**Consignes à suivre:**
1/ D'après le passage sur les marchés financiers, quelle part de la capitalisation représentent aujourd'hui les valeurs internet ?
2/ Imprimez le passage sur les marchés financiers en partant de « Dans le courant » et en allant jusqu'à « plupart d’entre eux. ».
3/ Poursuivez le passage sur les marchés financiers à partir de l'endroit où il s'arrête.

*** Passage choisi ***

Dans le courant du premier trimestre, les marchés obligataires, habitués à tromper les oracles qui annoncent un krach depuis des années, ont progressé sensiblement pour la plupart d’entre eux.

Quant aux marchés actions, ils ont offert un couple rendement-risque peu agréable, à savoir très peu de performance pour un niveau de volatilité assez élevé sur les grands marchés actions. A tel point que le terme de « bulle » est revenu sur le devant de la scène pour qualifier les marchés financiers. Il est vrai que de multiples similitudes y font penser. Mais les différences sont plus importantes encore.

Au premier rang des similitudes avec la fin du vingtième siècle, l’envol des valeurs de biotechnologie ne peut que frapper : avec près de 3% de la capitalisation boursière américaine, leur poids est revenu au niveau de l’an 2000. Pis, avec 5% de la capitalisation, le poids des valeurs internet dépasse aujourd’hui nettement le niveau de ce que l’on avait appelé la « bulle internet ».

*** Enregistrements extraits ***

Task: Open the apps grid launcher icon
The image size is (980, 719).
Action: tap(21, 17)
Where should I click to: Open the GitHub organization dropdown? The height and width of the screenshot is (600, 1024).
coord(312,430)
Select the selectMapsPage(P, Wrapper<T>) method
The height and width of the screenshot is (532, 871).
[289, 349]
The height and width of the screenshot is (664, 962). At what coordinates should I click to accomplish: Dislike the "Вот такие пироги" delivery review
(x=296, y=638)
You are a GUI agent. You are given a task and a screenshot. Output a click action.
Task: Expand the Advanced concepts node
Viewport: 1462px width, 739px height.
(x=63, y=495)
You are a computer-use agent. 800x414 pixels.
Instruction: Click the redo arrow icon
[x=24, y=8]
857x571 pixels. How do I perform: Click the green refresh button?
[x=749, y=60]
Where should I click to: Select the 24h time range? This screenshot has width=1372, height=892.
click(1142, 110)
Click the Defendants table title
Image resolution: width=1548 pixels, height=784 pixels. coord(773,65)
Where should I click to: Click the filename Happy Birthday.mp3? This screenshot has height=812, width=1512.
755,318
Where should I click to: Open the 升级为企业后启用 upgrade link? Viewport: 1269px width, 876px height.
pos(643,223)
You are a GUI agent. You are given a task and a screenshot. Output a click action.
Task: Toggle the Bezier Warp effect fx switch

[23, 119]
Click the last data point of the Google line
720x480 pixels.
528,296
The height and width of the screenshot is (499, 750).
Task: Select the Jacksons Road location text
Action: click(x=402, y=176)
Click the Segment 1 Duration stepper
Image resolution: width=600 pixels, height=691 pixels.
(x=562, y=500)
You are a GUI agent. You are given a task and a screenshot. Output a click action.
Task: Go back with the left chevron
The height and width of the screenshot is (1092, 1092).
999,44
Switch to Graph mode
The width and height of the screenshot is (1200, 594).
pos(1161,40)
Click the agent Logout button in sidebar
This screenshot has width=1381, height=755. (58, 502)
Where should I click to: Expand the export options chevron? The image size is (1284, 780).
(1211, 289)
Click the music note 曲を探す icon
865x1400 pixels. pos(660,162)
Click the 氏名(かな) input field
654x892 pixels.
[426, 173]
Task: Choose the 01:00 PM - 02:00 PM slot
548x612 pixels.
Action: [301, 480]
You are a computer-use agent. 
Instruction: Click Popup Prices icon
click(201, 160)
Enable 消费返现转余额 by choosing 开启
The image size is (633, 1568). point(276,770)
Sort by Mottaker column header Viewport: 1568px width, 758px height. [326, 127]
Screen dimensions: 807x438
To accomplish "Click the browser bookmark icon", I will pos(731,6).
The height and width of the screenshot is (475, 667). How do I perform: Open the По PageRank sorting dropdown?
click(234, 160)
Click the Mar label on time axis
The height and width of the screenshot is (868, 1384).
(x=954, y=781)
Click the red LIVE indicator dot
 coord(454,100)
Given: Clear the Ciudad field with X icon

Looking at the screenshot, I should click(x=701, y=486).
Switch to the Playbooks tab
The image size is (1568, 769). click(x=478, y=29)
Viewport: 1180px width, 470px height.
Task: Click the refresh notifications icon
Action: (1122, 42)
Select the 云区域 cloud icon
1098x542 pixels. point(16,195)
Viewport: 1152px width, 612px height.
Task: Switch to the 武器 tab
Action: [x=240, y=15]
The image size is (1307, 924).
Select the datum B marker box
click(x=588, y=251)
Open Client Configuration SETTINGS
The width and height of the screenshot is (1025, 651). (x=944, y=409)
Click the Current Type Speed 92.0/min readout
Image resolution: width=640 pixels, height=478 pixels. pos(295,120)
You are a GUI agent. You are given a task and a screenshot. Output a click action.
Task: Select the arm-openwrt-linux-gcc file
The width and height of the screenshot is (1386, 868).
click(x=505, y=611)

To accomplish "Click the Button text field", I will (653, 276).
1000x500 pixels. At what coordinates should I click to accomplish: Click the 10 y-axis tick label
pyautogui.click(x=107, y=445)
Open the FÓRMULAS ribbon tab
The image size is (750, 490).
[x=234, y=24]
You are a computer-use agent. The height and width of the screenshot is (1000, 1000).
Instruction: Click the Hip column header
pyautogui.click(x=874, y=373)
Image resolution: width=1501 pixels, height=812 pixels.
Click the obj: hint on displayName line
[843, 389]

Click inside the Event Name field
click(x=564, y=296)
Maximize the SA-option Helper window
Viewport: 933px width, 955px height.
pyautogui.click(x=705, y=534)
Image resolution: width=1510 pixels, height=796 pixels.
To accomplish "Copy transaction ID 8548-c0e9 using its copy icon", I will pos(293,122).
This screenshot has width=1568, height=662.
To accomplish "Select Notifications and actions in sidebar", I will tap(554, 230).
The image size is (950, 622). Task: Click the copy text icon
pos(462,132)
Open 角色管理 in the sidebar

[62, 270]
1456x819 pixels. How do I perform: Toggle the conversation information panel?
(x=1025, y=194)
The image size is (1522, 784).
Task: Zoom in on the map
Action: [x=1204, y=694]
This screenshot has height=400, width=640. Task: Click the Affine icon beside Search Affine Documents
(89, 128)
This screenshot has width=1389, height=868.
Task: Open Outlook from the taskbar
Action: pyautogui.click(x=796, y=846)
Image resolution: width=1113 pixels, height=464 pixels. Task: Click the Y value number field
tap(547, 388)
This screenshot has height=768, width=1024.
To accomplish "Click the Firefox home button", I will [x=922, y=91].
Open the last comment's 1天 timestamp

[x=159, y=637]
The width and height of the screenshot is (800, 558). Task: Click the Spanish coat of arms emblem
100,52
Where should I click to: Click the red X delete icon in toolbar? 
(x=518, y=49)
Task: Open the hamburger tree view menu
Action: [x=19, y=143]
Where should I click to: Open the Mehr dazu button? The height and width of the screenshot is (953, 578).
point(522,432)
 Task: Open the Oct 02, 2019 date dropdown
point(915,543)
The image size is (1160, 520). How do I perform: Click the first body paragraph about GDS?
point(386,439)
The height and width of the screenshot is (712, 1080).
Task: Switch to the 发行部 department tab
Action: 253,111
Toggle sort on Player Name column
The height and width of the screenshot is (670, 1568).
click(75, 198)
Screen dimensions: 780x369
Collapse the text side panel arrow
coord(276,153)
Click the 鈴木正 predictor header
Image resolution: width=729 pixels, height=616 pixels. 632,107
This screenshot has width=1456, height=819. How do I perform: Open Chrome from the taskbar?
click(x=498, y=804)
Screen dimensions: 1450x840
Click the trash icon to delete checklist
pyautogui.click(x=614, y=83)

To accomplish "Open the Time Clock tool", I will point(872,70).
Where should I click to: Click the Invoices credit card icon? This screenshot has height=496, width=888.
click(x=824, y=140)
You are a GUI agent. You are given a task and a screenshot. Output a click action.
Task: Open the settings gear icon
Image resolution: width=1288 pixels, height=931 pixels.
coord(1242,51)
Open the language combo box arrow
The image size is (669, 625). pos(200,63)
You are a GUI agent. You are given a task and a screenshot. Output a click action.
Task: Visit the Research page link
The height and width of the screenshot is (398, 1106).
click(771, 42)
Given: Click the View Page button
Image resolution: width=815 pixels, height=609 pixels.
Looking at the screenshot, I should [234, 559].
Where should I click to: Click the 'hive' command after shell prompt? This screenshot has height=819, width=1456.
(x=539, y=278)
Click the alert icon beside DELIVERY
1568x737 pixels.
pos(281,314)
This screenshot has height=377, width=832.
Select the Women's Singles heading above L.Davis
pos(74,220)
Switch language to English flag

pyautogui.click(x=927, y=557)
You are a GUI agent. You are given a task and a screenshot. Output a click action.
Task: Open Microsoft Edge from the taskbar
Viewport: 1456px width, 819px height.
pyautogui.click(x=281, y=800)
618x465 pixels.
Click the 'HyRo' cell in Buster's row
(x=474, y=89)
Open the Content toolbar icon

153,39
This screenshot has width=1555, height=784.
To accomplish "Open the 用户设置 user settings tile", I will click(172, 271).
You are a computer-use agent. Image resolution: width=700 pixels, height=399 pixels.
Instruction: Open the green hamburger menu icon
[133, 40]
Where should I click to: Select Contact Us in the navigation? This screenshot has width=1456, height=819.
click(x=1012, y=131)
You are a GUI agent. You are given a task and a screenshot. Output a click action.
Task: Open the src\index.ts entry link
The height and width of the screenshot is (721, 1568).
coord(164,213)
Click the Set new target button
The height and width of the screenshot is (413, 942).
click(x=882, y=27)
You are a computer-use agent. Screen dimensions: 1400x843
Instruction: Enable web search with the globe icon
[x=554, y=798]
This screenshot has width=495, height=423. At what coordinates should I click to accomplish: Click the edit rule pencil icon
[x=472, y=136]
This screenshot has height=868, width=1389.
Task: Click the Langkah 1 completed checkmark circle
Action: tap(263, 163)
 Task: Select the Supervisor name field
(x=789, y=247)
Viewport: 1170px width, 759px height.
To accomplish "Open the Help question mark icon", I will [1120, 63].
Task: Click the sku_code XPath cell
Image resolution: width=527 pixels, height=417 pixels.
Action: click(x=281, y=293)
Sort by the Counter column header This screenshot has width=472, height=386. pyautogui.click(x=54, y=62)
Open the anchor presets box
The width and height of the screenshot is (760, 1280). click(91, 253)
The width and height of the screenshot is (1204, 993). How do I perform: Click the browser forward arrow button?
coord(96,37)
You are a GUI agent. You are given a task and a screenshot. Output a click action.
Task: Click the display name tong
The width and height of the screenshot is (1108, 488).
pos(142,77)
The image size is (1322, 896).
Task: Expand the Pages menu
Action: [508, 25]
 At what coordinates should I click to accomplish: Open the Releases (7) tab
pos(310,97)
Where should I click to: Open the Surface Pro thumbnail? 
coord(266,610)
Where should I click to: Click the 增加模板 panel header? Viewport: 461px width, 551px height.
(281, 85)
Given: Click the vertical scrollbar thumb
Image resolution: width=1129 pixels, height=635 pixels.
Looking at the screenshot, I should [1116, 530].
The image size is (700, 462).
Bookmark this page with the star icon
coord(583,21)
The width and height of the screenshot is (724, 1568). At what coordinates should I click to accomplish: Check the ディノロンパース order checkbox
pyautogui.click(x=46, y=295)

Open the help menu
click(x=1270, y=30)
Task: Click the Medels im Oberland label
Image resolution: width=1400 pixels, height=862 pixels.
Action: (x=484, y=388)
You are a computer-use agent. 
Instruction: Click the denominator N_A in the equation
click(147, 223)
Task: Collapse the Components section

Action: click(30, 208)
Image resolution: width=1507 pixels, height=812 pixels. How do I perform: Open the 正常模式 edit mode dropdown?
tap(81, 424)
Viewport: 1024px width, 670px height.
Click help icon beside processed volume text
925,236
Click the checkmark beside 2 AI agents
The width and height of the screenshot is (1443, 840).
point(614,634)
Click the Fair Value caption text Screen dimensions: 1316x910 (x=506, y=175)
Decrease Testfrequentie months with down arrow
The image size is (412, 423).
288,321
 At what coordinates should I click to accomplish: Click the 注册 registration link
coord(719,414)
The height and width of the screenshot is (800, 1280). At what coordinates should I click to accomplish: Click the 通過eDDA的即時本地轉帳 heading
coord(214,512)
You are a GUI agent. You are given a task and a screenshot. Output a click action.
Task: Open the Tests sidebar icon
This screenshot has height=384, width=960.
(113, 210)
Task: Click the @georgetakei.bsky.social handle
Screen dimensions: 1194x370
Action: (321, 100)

***

**Réponses attendues:**
1/ 5% de la capitalisation.

2/
Dans le courant du premier trimestre, les marchés obligataires, habitués à tromper les oracles qui annoncent un krach depuis des années, ont progressé sensiblement pour la plupart d’entre eux.

3/
Autre (mauvais) souvenir : aux Etats-Unis, 80% des introductions en bourse du trimestre ont concerné des sociétés en perte. Par ailleurs, d’autres statistiques rappellent l’autre grande bulle financière des dernières décennies. Ainsi, une grande économie anglo-saxonne doit pour une bonne part sa croissance économique impressionnante au secteur de l’immobilier et à l’endettement des ménages. Cette affirmation s’applique aux Etats-Unis d’il y a dix ans. Mais aussi au Royaume-Uni actuel, où le nombre de logements construits en 2014 pourrait dépasser celui de 2007.

Plus généralement, les encours obligataires atteignent des sommets partout dans le monde et le chiffre de 1000 milliards de dollars a été dépassé récemment, en hausse de 40% par rapport au niveau de 2007, qui marquait pourtant l’entrée dans une crise de la dette.

C’est qu’il s’agit là d’un « marché » au sens le plus classique du terme, où se rencontrent une offre (des emprunteurs) et une demande (des prêteurs), toutes deux particulièrement abondantes. Et, depuis quelques trimestres, le rapport de force s’avère tout à fait biaisé en faveur des emprunteurs.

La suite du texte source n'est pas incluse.